Without pictures, retype the following entries exactly.
★ ★ ★ ★ ★
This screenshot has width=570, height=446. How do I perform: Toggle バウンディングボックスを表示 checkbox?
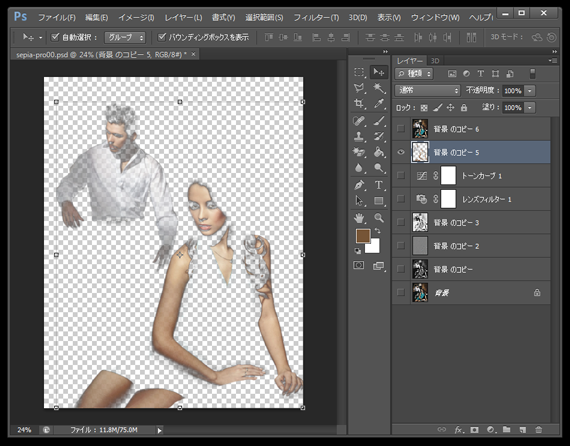pyautogui.click(x=162, y=37)
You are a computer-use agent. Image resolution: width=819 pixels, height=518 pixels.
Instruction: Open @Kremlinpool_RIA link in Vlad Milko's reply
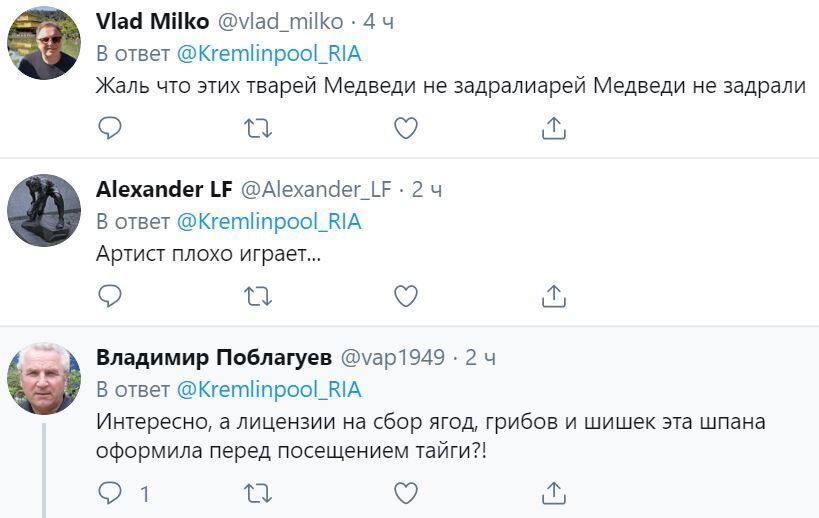tap(269, 53)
★ ★ ★ ★ ★
- Answer
This screenshot has width=570, height=446. How do I perform: Toggle バウンディングボックスを表示 checkbox?
pyautogui.click(x=162, y=37)
You are a computer-use agent. Image resolution: width=819 pixels, height=518 pixels.
Instruction: Open @Kremlinpool_RIA link in Vlad Milko's reply
tap(269, 53)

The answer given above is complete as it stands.